— Start TASK MATERIAL —
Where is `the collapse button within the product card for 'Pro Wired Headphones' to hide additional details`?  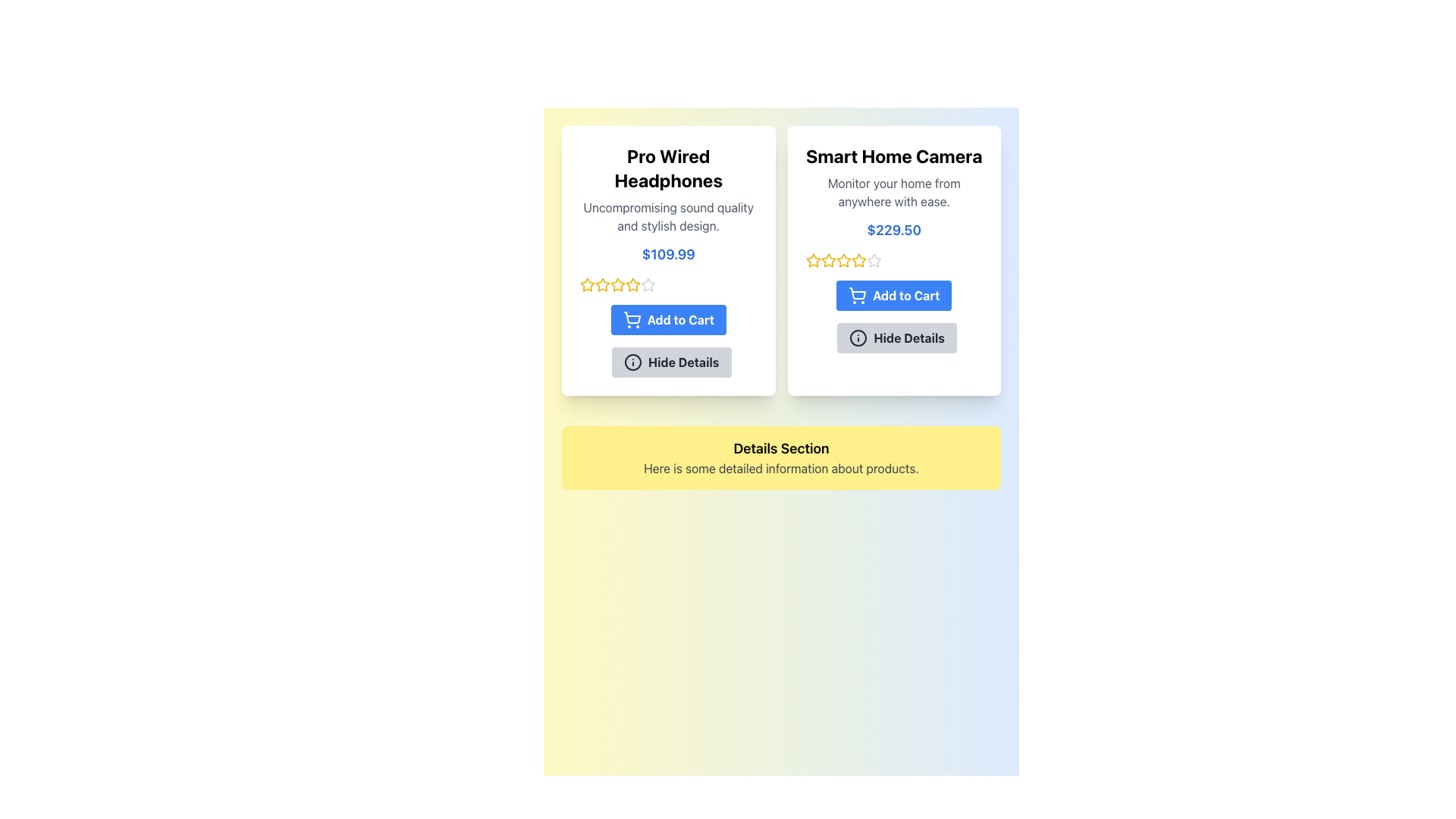
the collapse button within the product card for 'Pro Wired Headphones' to hide additional details is located at coordinates (670, 362).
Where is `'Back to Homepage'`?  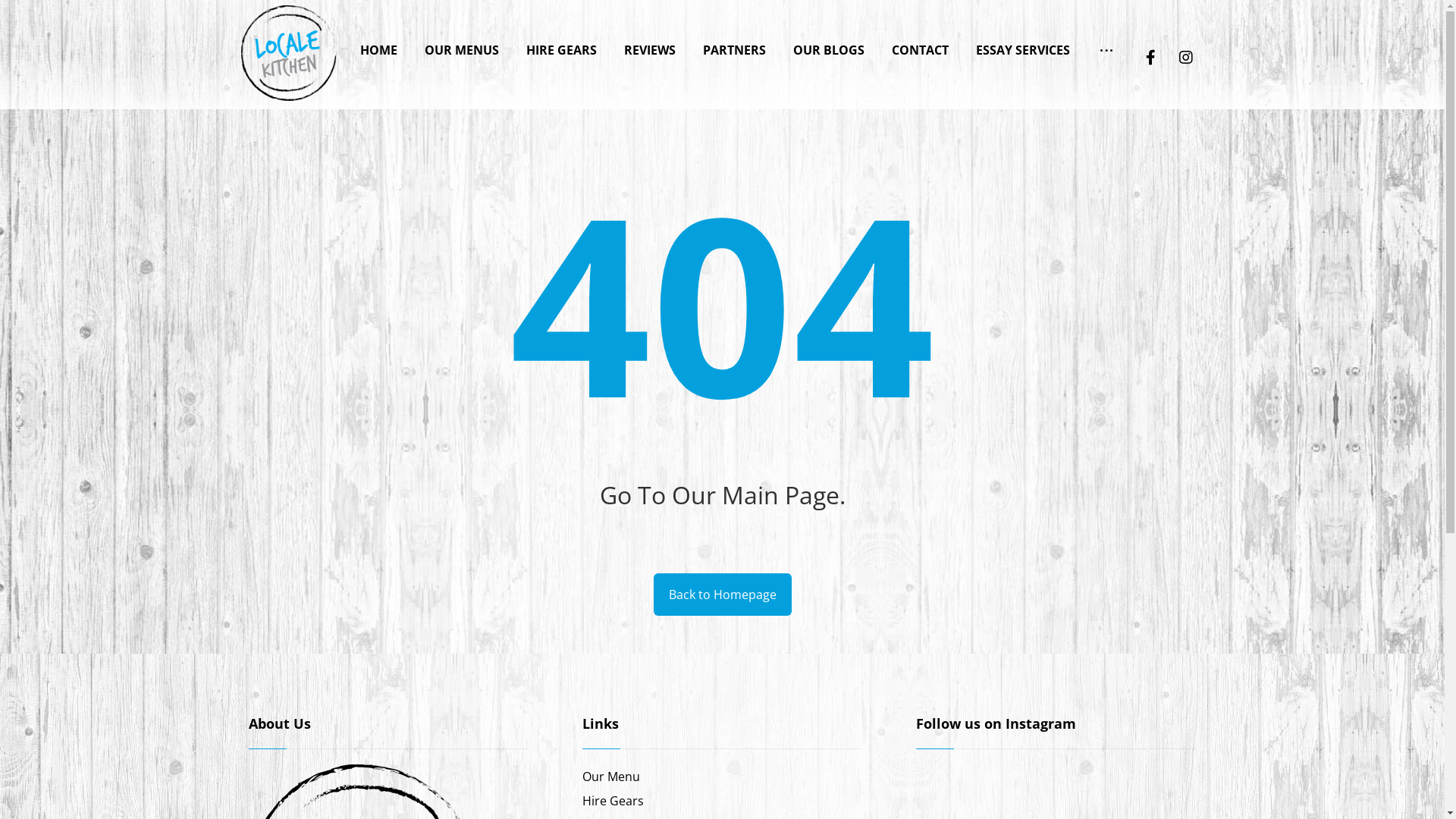
'Back to Homepage' is located at coordinates (722, 593).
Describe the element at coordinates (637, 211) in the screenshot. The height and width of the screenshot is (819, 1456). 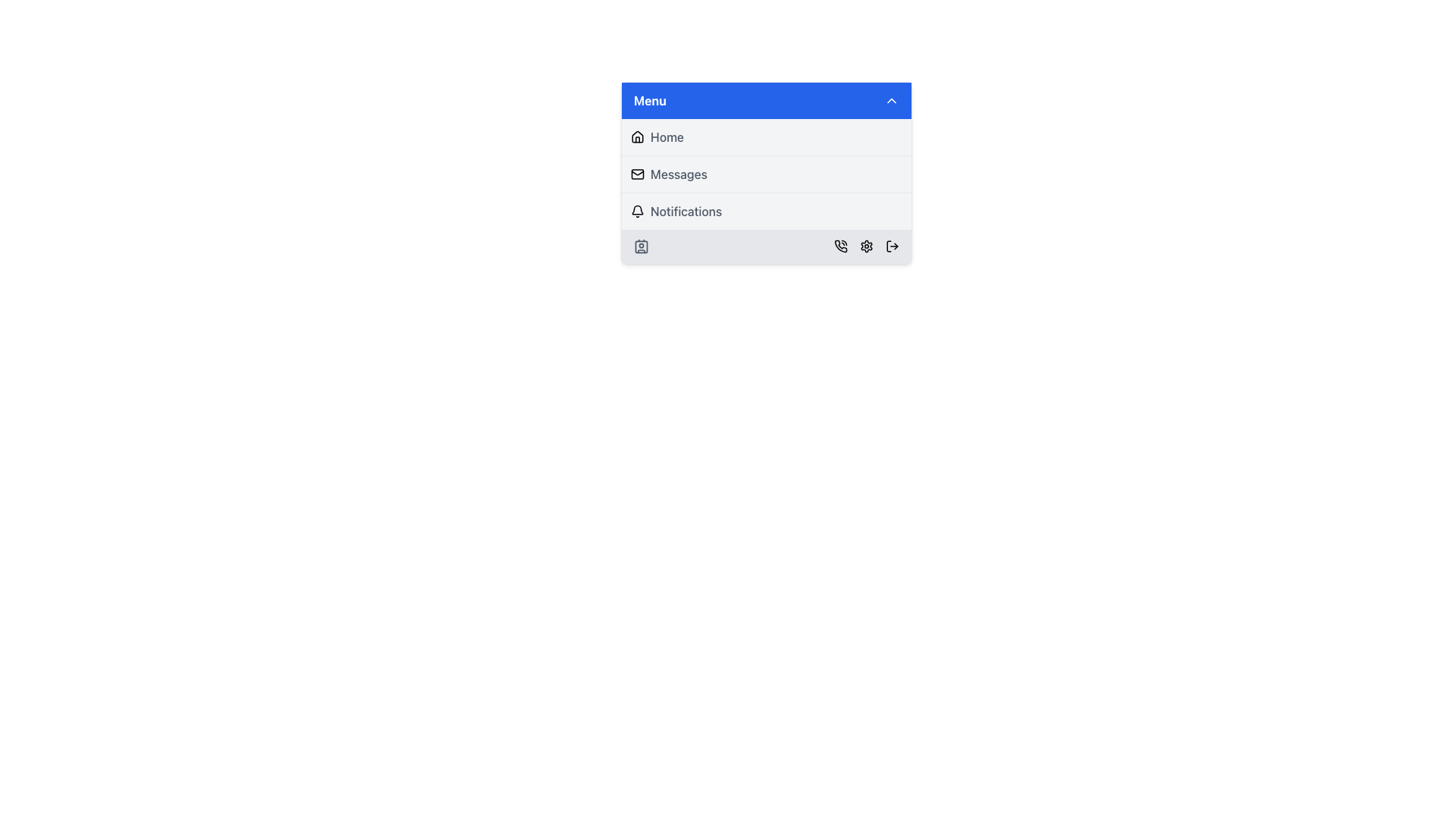
I see `the bell icon located next to the 'Notifications' text in the Menu section` at that location.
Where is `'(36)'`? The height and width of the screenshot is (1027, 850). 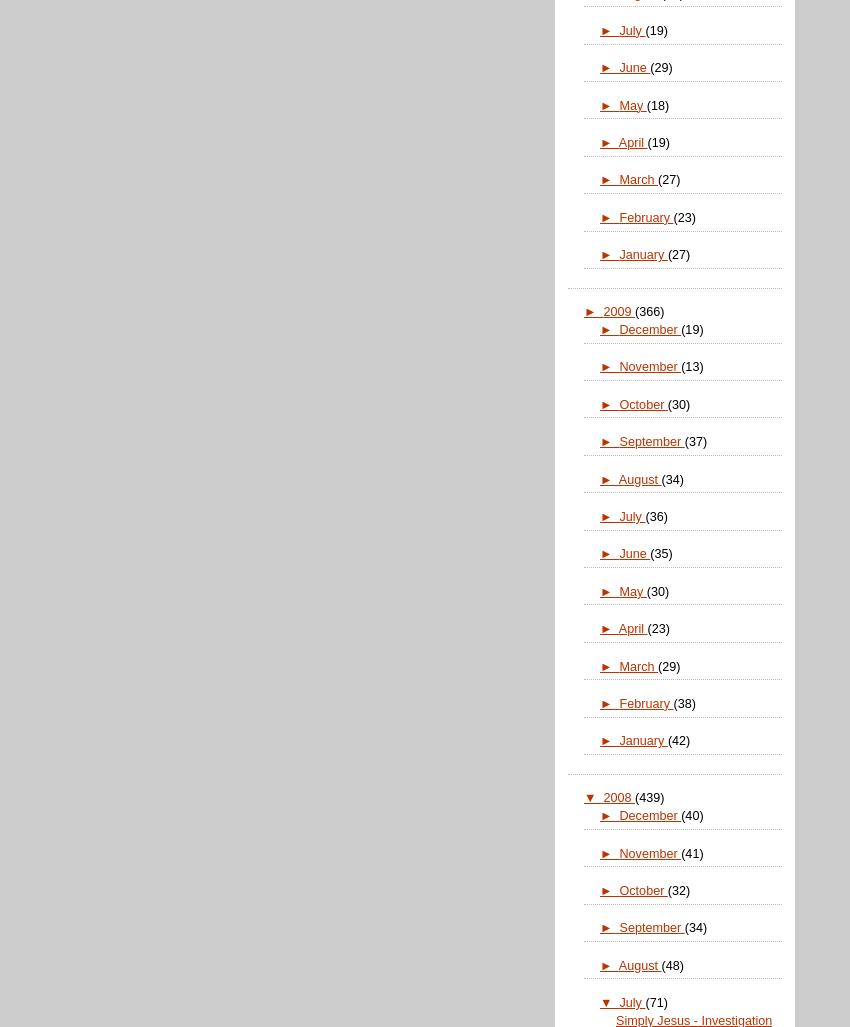 '(36)' is located at coordinates (656, 514).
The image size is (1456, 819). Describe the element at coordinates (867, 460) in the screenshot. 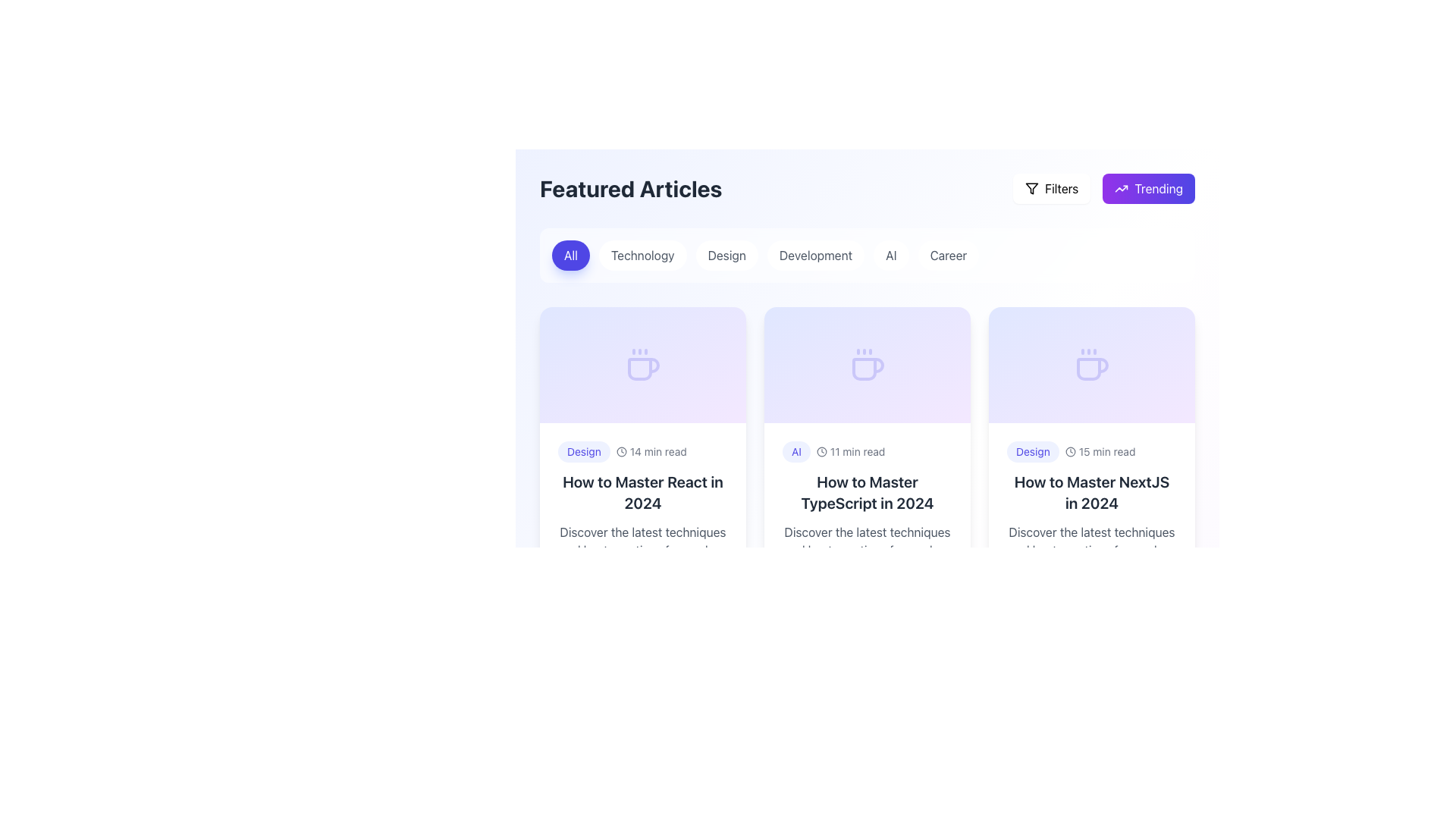

I see `the interactive card about mastering TypeScript in 2024` at that location.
— End TASK MATERIAL —
- EXERCISE AIM:
Convert the stretch from the start of the entries through the line containing "bell icon located", both ends included, into a JSON list of strings with one string per line, omitting blank lines and leaving out the pictures.

- EXERCISE OUTPUT:
[
  "Where is `the collapse button within the product card for 'Pro Wired Headphones' to hide additional details`?  ",
  "the collapse button within the product card for 'Pro Wired Headphones' to hide additional details is located at coordinates (670, 362).",
  "Where is `'Back to Homepage'`?  ",
  "'Back to Homepage' is located at coordinates (722, 593).",
  "Describe the element at coordinates (637, 211) in the screenshot. The height and width of the screenshot is (819, 1456). ",
  "I see `the bell icon located next to the 'Notifications' text in the Menu section` at that location."
]